個人開発で複数のサービスを並行して回している私自身、当初はこの種の誤りを例外ハンドリングだけで防げると思い込んでいました。構造化抽出でいちばん怖いのは、APIが落ちることでも JSON が壊れることでもありません。例外を一切出さずに、もっともらしく間違った値が下流へ流れていくことです。JSON.parse は成功し、Zod も通り、ログは緑のまま、台帳の数字だけが静かにずれていく。この記事は、その「静かな誤り」を本番に届く前に捕まえるための検証層をどう組むか、という実装メモです。抽出パイプラインの組み立て方そのものではなく、抽出した後の「信用していいかどうか」の判定に焦点を当てます。
confidence を信号として扱わない
最初に手放すべき思い込みは、モデルが返す confidence を品質の指標として使えるという期待です。LLM の自己申告する確信度は、出力の正しさとはほとんど相関しません。読み違えた請求書ほど、迷いなく高い数字を返してくることすらあります。確信度はあくまで「モデルが自分の出力をどう自己評価したか」であって、外部の真実と照合した結果ではないからです。
ですから私は、confidence をゲートには使わず、優先度付けにだけ使う方針にしています。低い値が出たら人手レビューの列の前の方に並べる、それくらいの扱いです。合否そのものは、モデルの外側にある検証で決めます。検証の材料は三つあります。スキーマ(型として正しいか)、算術整合(数字同士のつじつまが合うか)、二重抽出の一致(別経路で抽出した結果と揃うか)。順に見ていきます。
第一段:スキーマは「形」しか守らない
Zod による検証は最初の砦ですが、守れる範囲を正しく見積もっておく必要があります。スキーマが弾けるのは「型が違う」「必須項目が欠けている」「列挙にない値が来た」といった構造の異常だけです。total が数値であることは保証できても、その数値が正しいかは何も言えません。
それでも、抽出固有の制約をスキーマに織り込むと、初段でかなりの誤りが落ちます。日付は ISO 形式に強制する、金額は非負にする、通貨は ISO 4217 の列挙に限る、といった具合です。「ありえない形」をここで全部落としておくと、後段の算術検証が本質的な誤りだけに集中できます。
// src/schema.ts
import { z } from "zod";
const isoDate = z
.string()
.regex(/^\d{4}-\d{2}-\d{2}$/, "YYYY-MM-DD 形式で抽出してください")

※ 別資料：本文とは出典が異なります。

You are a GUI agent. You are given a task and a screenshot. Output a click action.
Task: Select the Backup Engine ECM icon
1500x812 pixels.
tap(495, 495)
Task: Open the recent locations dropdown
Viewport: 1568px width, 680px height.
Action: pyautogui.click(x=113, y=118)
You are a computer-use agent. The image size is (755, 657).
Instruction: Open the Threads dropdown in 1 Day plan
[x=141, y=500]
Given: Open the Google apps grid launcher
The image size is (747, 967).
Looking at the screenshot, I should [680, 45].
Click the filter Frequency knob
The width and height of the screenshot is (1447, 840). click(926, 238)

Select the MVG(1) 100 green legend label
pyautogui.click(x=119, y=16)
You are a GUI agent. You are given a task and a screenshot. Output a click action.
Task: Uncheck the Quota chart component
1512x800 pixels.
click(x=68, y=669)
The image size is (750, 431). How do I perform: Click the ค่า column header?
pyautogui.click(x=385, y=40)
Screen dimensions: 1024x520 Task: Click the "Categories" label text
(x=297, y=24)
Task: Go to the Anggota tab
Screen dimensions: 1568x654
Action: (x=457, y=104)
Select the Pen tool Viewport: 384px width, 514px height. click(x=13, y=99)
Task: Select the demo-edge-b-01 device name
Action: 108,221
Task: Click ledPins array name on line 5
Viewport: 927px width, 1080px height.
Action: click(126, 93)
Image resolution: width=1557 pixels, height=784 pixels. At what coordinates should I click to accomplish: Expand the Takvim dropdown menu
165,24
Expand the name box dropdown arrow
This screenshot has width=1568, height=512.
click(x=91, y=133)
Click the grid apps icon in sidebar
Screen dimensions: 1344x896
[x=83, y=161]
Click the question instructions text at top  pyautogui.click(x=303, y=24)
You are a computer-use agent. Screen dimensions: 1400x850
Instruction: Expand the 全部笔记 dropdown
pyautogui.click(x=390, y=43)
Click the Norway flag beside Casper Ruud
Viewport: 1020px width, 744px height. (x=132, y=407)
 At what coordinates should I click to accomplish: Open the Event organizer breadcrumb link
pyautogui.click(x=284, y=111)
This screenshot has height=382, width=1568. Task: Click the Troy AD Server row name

.refine((s) => !Number.isNaN(Date.parse(s)), "実在する日付であること");
const money = z.number().finite().nonnegative();
export const InvoiceSchema = z.object({
invoiceNumber: z.string().min(1).optional(),
issueDate: isoDate.optional(),
dueDate: isoDate.optional(),
vendor: z.object({ name: z.string().min(1), taxId: z.string().optional() }),
lineItems: z
.array(
z.object({
description: z.string().min(1),
quantity: z.number().positive().optional(),
unitPrice: money.optional(),
amount: money,
})
)
.min(1, "明細が0件の請求書は抽出失敗とみなす"),
subtotal: money.optional(),
tax: money.optional(),
total: money,
currency: z.string().length(3), // ISO 4217
});
export type Invoice = z.infer<typeof InvoiceSchema>;
lineItems に .min(1) を付けているのが地味に効きます。明細が空の請求書はまず存在しないので、0件で返ってきたら抽出が失敗していると断じてよい。スキーマを「データの正しさ」ではなく「業務上ありえない形の検出器」として設計すると、初段の網が引き締まります。
第二段:数値ドキュメントは算術で殴る
請求書・領収書・見積書のように数字が支配的なドキュメントには、ドキュメント自身の中に冗長性があります。明細の金額を足せば小計になり、小計に税を足せば合計になる。この内部の算術関係は、外部の正解データを持っていなくても誤りを検出できる、極めて強力な検証手段です。
// src/arithmetic.ts
import type { Invoice } from "./schema";
export type Discrepancy = { field: string; expected: number; got: number; diff: number };
// 通貨ごとの許容誤差(最小単位の丸め用)。JPY は端数なし、USD は 1 セント。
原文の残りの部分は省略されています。